Il boucla de mauvaise grâce sa première manche, attaqua sans trop y croire la deuxième et prit un bain après une rencontre un peu brutale avec le bateau de sécurité du grand Schtroumpf qui se trouvait sur sa trajectoire très « rock an d roll » au vent arrière, (c’est normal, c’est un artiste). Enfin, il décida d’aller se rhabiller, transi de froid malgré son scaphandre, pendant que le Schtroumpf hyper stable tournait comme une horloge suisse.
Le Schtroumpf silencieux associé au Schtroumpf novice avait prudemment choisi le 320 en double réputé pour son confort et sa stabilité afin d’éviter les bains, il se retrouva même en tête quelques temps sans réussir à conclure.
A la faveur de l’abandon du Schtroumpf acrobate gelé et mal remis de sa rencontre brutale avec sa porte de garage, le Schtroumpf silencieux reprit silencieusement (c’est normal, il n’est pas expansif) la barre d’un Open Bic, alors que le grand Schtroumpf prenait la barre du 320 avec son mètre 85 et ses 80 kilos.
Le grand Schtroumpf put être désencastré à temps, déplié, et remplacé par le Schtroumpf champion qui riait dans sa barbe (c’est normal, il est barbu) à l’idée de gratter les Open Bic, ce qu’il réussit brillamment.

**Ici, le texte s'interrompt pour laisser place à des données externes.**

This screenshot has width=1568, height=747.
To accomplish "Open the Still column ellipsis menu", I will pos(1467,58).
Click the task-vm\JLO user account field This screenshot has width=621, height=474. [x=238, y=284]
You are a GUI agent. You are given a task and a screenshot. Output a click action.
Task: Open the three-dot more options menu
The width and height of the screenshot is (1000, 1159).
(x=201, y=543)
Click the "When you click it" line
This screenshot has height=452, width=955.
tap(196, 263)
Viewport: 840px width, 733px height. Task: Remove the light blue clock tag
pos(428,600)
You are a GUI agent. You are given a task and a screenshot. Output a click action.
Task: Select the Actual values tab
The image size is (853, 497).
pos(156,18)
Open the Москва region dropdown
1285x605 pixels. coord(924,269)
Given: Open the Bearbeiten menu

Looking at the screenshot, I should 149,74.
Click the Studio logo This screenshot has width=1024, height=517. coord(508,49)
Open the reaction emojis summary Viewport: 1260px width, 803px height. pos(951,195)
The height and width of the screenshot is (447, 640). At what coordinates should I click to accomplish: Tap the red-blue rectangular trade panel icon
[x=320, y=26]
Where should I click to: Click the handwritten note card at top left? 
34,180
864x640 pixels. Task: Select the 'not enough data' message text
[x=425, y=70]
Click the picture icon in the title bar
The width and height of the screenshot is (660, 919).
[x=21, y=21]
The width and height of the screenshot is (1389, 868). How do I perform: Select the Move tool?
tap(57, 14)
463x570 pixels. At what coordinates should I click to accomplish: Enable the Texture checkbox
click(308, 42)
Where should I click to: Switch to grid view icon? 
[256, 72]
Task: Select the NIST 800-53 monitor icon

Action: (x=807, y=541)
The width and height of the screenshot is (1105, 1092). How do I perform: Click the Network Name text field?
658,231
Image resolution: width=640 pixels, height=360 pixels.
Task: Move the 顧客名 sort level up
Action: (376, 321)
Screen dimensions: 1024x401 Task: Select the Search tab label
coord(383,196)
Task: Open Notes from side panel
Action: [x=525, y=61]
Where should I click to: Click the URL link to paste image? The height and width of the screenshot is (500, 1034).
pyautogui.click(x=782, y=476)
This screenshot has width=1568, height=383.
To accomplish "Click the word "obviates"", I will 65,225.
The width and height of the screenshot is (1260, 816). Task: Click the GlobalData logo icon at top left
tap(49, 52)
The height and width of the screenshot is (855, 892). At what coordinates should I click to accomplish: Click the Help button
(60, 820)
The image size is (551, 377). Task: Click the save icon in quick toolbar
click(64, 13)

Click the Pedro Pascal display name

Le Schtroumpf hyper stable, n’était pas le seul à se mettre en valeur, car la Schtroumpfette déchainée à la barre du 420 faisait la course en tête, faisant travailler avec une autorité associée à de désagréables et piquantes remarques son dévoué papa focquier. Ce dernier se voyait ainsi progressivement transformé en galérien par son héritière,( c’est normal, toutes les filles font marcher leur père.)
Les parents des Schtroumpfs régatiers, contemplaient avec fierté, attendrissement ou déception leur progéniture en fonction de la qualité de ses performances comme tout parent professionnel qui se respecte.
Les Schtroumpfs laseristes : le Schtroumpf dessaleur et le Schtroumpf compétiteur regardaient avec émotion et fierté leurs petits frères les Schtroumpfs artiste et hyper -stable (c’est normal ils ont l’esprit de famille) .Ils ne se posaient pas trop de questions sur l’influence de l’inné et de l’acquis, une influence qui aurait du pourtant leur sauter aux yeux.
Les Schtroumpfs organisateurs dévoués qui s’étaient déplacé avaient bien fait les choses avec départ au pavillon, procédure réduite à 3 minutes, deux sécurités sur l’eau et en prime calcul des temps compensés, sur 4 manches (c’est normal ils ont l’habitude d’organiser.)
Tous déplorèrent l’absence remarquée du Schtroumpf poète et du Schtroumpf souriant pris par d’autres activités cet après midi là. (C’est normal, il y a toujours une activité plus sympa que la voile, à leur âge.)
A la surprise générale, c’est finalement la Schtroumpfette qui l’emporta en 420 devant le Schtroumpf hyper stable et le Schtroumpf musclé à l’issue des calculs en temps compensé du Schtroumpf surfeur.
« Tu sais ce qu’elle a osé me dire dans la semaine ? » soupira Jean l’heureux père de la Schtroumpfette, une semaine après l’évènement :
« Vu comment que tu te débrouilles d’habitude, c’est beaucoup mieux quand c’est moi qui barre ! »
Rendez vous l’an prochain pour de nouvelles aventures un peu plus tôt en saison.